La giovinezza: sospendersi per cambiare
Sulle note di You Got The Love, nella versione dei The Retrosettes, iniziamo a roteare con i musicisti attorno a figure di donne e uomini che si stagliano, ballando, nella penombra. Compaiono due figure funeree, una madre con la figlia, osservate malinconicamente da Mick (Harvey Keitel) e poi la musica si ferma.
È in questo silenzio che conosciamo il maestro Fred Ballinger (Michael Caine) intento a dialogare con un emissario di sua Maestà Elisabetta II, desideroso di ingaggiarlo per un ultimo grande concerto. «Le monarchie fanno sempre tenerezza», afferma il compositore, in una posizione di rifiuto ferrea, inamovibile che intimorisce. Pone la mano alla tasca della giacca ed estrae la carta di una caramella Rossana che, mossa ritmicamente, dà vita alle immagini del film in una perfetta corrispondenza tra suoni e movimenti. Infine, riconosciamo Diego Armando Maradona uscire esausto dai vapori di una piscina, mentre le corde della chitarra di Mark Kozelek danno forma alla sua Onward.
Youth può rappresentare la quadratura del cerchio rispetto all’esito dei lungometraggi precedenti del regista napoletano. Se This Must Be the Place era stato l’eccezione entro la regola, entro cioè la prassi produttiva italiana, il film del 2015 (così come successivamente The Young Pope e The New Pope) è nuovamente co-produzione dall’ampio respiro internazionale. Michael Caine e Harvey Keitel sono al centro della meditazione sorrentiniana sul tema della terza età e, ritornato a un ruolo per così dire solista, di una scrittura protagonista assoluta. In rapporto alle produzioni internazionali, cruciale diventa così proprio il rapporto con gli interpreti. Se in Italia, fatta eccezione per Servillo, la sceneggiatura viene scritta prescindendo dalla scelta degli attori, This Must Be the Place era invece stato scritto appositamente per Sean Penn. La ricerca di divi della storia del cinema come Michael Caine, Harvey Keitel e Jane Fonda si inserisce quindi coerentemente nel clima meta-cinematografico che attraversa Youth.
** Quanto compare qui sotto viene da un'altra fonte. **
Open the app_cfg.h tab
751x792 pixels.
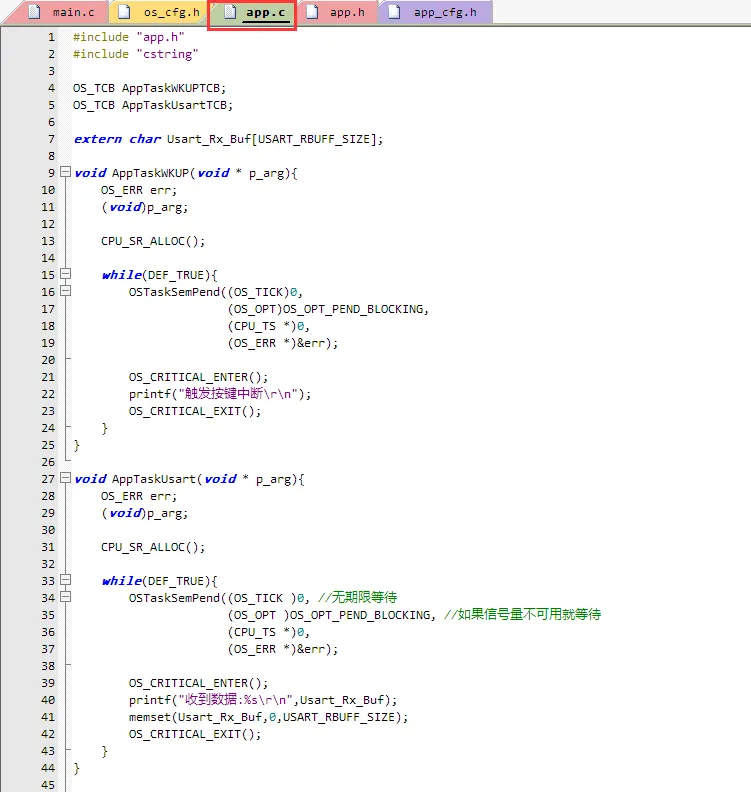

A conferma di tutto ciò, le parole di Servillo: «A Paolo piacciono molto quei personaggi non più molto giovani, che pur avendo raggiunto dei risultati nella vita, a un tratto perdono tutto. Gli piace raccontare cosa succede a partire da quel momento, descrivendo su un piano metaforico e simbolico malinconie, ambizioni e miserie. Pur nelle distanze siderali che ci sono tra un personaggio e l’altro, mi sembra che tutti siano visti in un momento in cui raggiungono un apice e poi precipitano giù […]. Mi sembra che sia questo lo schema dei racconti di Paolo, il leitmotiv alla base dei suoi film». La solitudine, la caduta hanno come risultato immediato un sentimento: la noia. Noia di vivere, noia del quotidiano, noia subita ma anche ricercata, nuovamente, per dare libero sfogo alla fantasia: «La noia è esattamente la piattaforma necessaria per cominciare a creare dei mondi paralleli. Solo annoiandosi del mondo si ha la possibilità di creare un proprio mondo e creare un proprio mondo forse è la massima priorità per scrivere un racconto, per scrivere un film».
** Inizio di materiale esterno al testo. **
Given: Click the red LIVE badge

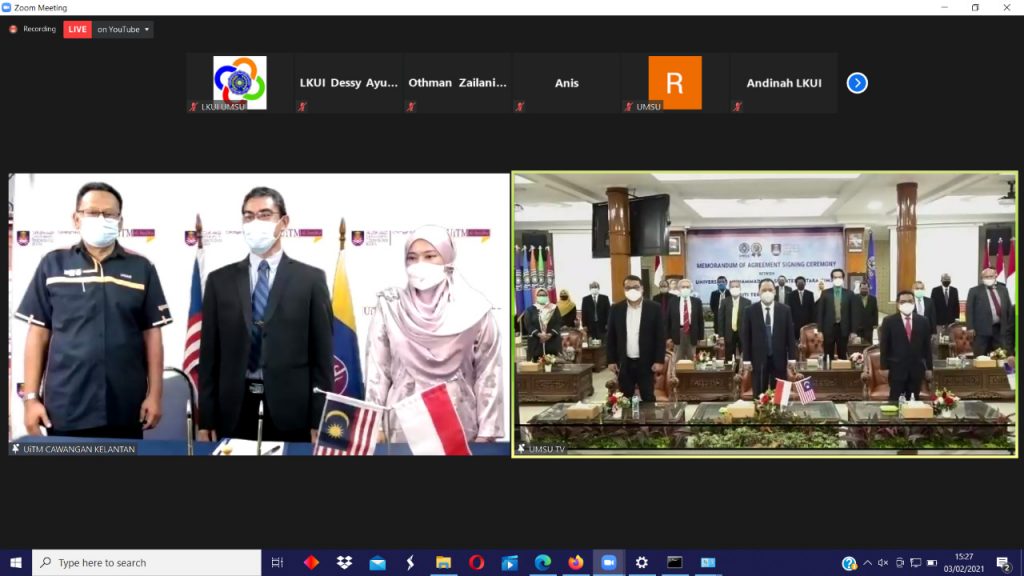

La noia è uno stato d’animo nel tempo, nel presente, che conduce inevitabilmente a uno sguardo retrospettivo sulla vita, sempre e immancabilmente seguito da un sentimento di infinita sorpresa verso un futuro che parrebbe non promettere nulla. Ma è poi proprio l’infrangersi di questo stato di noia, doloroso, di questo presente morbosamente miope a rappresentare quella che in Youth viene definita giovinezza. La giovinezza non è però per tutti, il futuro è possibile solo per alcuni: fondamentale è gettare la maschera, tornare a far scorrere la vita, proprio quando sembrava essersi definitivamente spenta.